-- What is expected --
Write the data out again in full, with no departure from the original.

-- Supplied data --
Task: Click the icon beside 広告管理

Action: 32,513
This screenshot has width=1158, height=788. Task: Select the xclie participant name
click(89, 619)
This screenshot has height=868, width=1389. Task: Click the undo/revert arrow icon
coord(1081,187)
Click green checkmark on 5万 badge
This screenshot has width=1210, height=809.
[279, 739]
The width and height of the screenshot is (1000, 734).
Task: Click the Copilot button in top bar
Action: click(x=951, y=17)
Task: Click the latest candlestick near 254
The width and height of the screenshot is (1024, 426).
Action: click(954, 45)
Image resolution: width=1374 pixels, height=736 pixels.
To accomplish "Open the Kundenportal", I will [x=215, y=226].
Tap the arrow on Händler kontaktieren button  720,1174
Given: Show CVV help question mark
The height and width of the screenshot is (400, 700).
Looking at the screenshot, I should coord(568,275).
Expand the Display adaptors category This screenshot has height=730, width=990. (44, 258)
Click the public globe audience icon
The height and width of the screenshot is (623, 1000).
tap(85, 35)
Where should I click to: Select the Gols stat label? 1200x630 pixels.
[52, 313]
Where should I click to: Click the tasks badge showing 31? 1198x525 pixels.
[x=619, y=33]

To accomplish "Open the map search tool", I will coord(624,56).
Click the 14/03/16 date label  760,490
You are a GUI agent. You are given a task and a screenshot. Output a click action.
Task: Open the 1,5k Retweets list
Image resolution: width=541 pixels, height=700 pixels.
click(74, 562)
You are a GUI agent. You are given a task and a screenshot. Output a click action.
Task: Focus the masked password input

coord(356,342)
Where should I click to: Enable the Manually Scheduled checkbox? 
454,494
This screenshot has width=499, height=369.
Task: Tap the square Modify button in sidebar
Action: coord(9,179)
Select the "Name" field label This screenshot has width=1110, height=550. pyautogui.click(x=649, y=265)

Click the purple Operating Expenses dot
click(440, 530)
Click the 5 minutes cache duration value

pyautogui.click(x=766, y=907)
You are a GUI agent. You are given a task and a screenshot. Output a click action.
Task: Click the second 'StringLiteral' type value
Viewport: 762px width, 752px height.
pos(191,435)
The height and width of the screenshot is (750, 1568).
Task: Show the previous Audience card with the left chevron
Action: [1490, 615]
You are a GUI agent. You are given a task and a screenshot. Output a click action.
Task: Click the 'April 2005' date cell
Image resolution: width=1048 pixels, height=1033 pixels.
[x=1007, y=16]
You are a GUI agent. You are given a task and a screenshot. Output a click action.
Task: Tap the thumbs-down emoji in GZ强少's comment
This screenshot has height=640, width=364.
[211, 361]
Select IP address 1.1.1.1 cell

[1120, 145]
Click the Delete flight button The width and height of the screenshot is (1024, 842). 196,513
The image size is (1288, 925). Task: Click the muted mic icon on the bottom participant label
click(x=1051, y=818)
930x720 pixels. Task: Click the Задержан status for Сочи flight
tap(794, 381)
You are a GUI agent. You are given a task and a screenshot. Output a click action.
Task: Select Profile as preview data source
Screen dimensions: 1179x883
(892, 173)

-- Expected output --
Task: Click the icon beside 広告管理

Action: 32,513
This screenshot has width=1158, height=788. Task: Select the xclie participant name
click(89, 619)
This screenshot has height=868, width=1389. Task: Click the undo/revert arrow icon
coord(1081,187)
Click green checkmark on 5万 badge
This screenshot has width=1210, height=809.
[279, 739]
The width and height of the screenshot is (1000, 734).
Task: Click the Copilot button in top bar
Action: click(x=951, y=17)
Task: Click the latest candlestick near 254
The width and height of the screenshot is (1024, 426).
Action: click(954, 45)
Image resolution: width=1374 pixels, height=736 pixels.
To accomplish "Open the Kundenportal", I will [x=215, y=226].
Tap the arrow on Händler kontaktieren button  720,1174
Given: Show CVV help question mark
The height and width of the screenshot is (400, 700).
Looking at the screenshot, I should coord(568,275).
Expand the Display adaptors category This screenshot has height=730, width=990. (44, 258)
Click the public globe audience icon
The height and width of the screenshot is (623, 1000).
tap(85, 35)
Where should I click to: Select the Gols stat label? 1200x630 pixels.
[52, 313]
Where should I click to: Click the tasks badge showing 31? 1198x525 pixels.
[x=619, y=33]

To accomplish "Open the map search tool", I will coord(624,56).
Click the 14/03/16 date label  760,490
You are a GUI agent. You are given a task and a screenshot. Output a click action.
Task: Open the 1,5k Retweets list
Image resolution: width=541 pixels, height=700 pixels.
click(74, 562)
You are a GUI agent. You are given a task and a screenshot. Output a click action.
Task: Focus the masked password input

coord(356,342)
Where should I click to: Enable the Manually Scheduled checkbox? 
454,494
This screenshot has width=499, height=369.
Task: Tap the square Modify button in sidebar
Action: coord(9,179)
Select the "Name" field label This screenshot has width=1110, height=550. pyautogui.click(x=649, y=265)

Click the purple Operating Expenses dot
click(440, 530)
Click the 5 minutes cache duration value

pyautogui.click(x=766, y=907)
You are a GUI agent. You are given a task and a screenshot. Output a click action.
Task: Click the second 'StringLiteral' type value
Viewport: 762px width, 752px height.
pos(191,435)
The height and width of the screenshot is (750, 1568).
Task: Show the previous Audience card with the left chevron
Action: [1490, 615]
You are a GUI agent. You are given a task and a screenshot. Output a click action.
Task: Click the 'April 2005' date cell
Image resolution: width=1048 pixels, height=1033 pixels.
[x=1007, y=16]
You are a GUI agent. You are given a task and a screenshot. Output a click action.
Task: Tap the thumbs-down emoji in GZ强少's comment
This screenshot has height=640, width=364.
[211, 361]
Select IP address 1.1.1.1 cell

[1120, 145]
Click the Delete flight button The width and height of the screenshot is (1024, 842). 196,513
The image size is (1288, 925). Task: Click the muted mic icon on the bottom participant label
click(x=1051, y=818)
930x720 pixels. Task: Click the Задержан status for Сочи flight
tap(794, 381)
You are a GUI agent. You are given a task and a screenshot. Output a click action.
Task: Select Profile as preview data source
Screen dimensions: 1179x883
(892, 173)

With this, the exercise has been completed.